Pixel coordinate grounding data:
•••

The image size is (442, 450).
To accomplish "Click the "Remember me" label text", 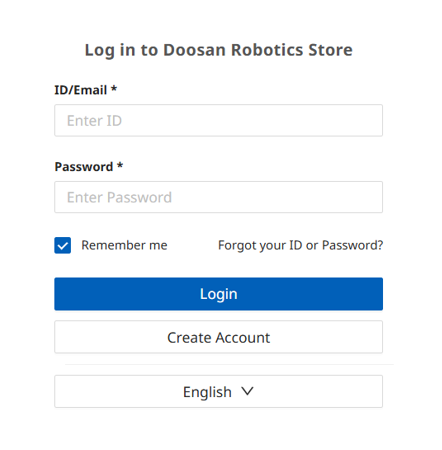I will point(124,245).
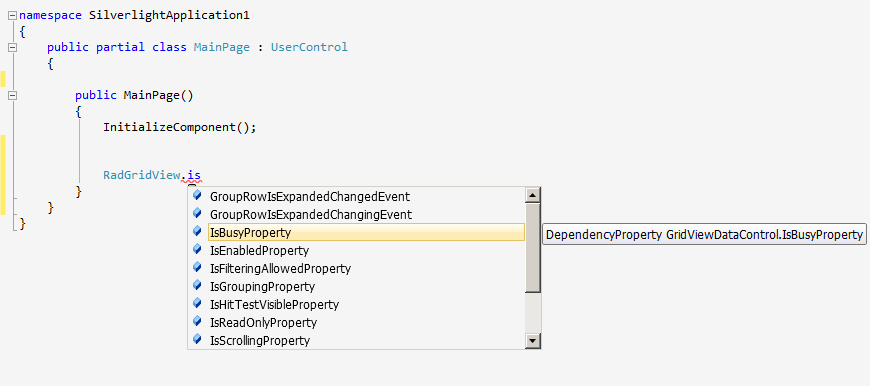
Task: Click the IntelliSense list scrollbar thumb
Action: (533, 247)
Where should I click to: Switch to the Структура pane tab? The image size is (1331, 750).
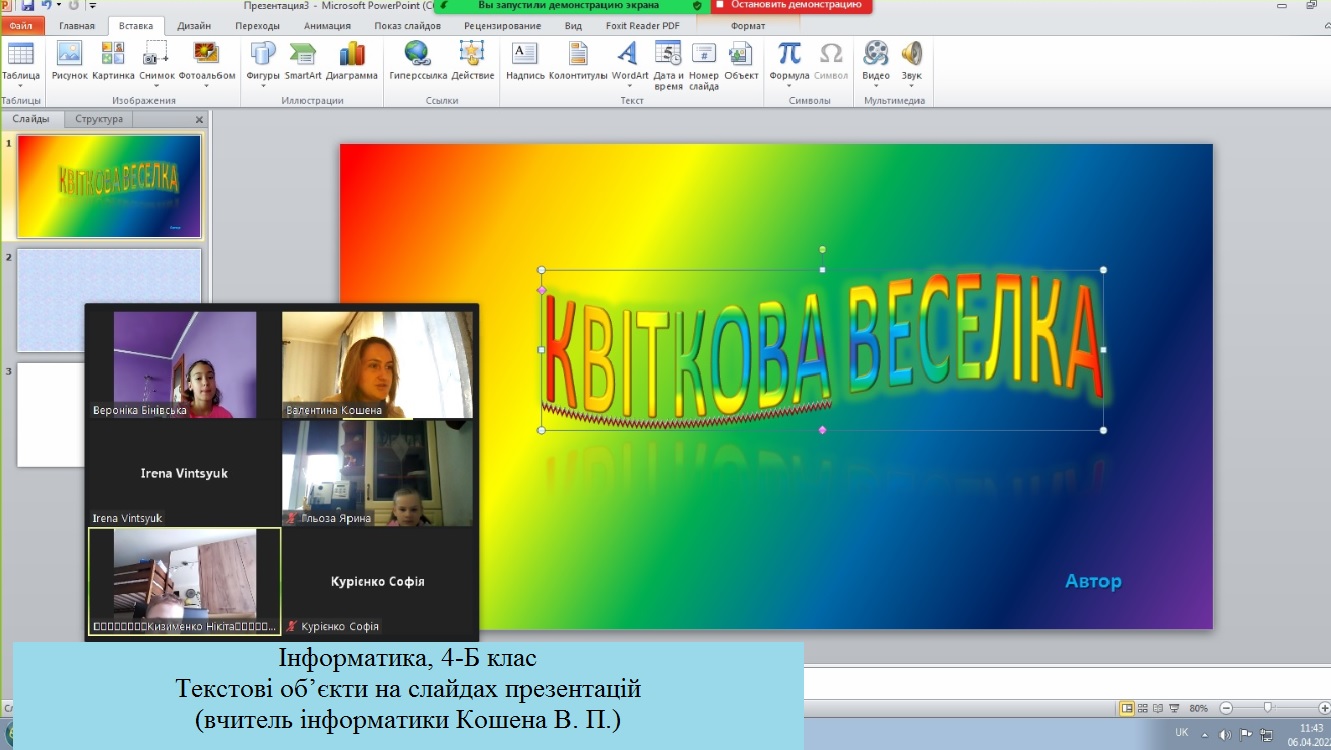click(x=99, y=119)
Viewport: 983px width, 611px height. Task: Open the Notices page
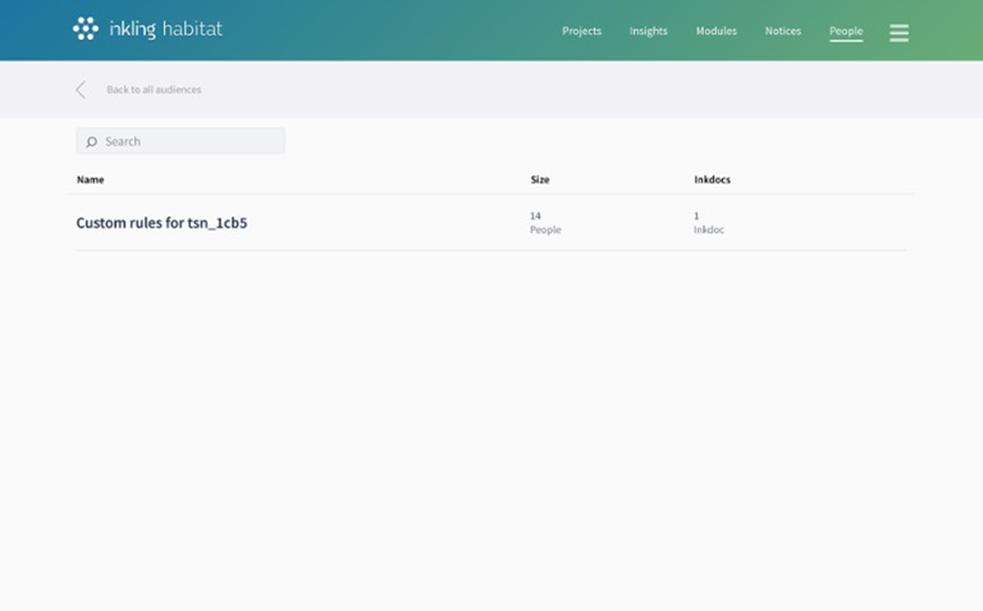tap(783, 31)
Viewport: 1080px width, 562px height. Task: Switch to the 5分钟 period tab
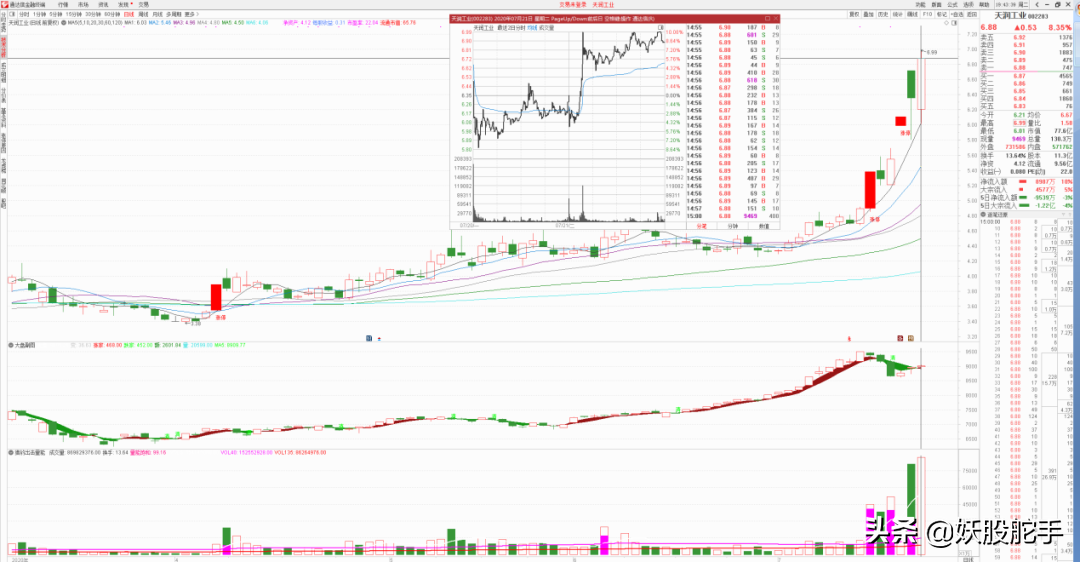pyautogui.click(x=55, y=15)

•••

- **TASK INSTRUCTIONS**
Precisely the lines from the one containing "Viewport: 983px width, 611px" to the end of the data above, both included, should be printed; leave the pictures out.

- **SOLUTION TO THE EXERCISE**
Viewport: 983px width, 611px height. Task: Open the Notices page
tap(783, 31)
Viewport: 1080px width, 562px height. Task: Switch to the 5分钟 period tab
pyautogui.click(x=55, y=15)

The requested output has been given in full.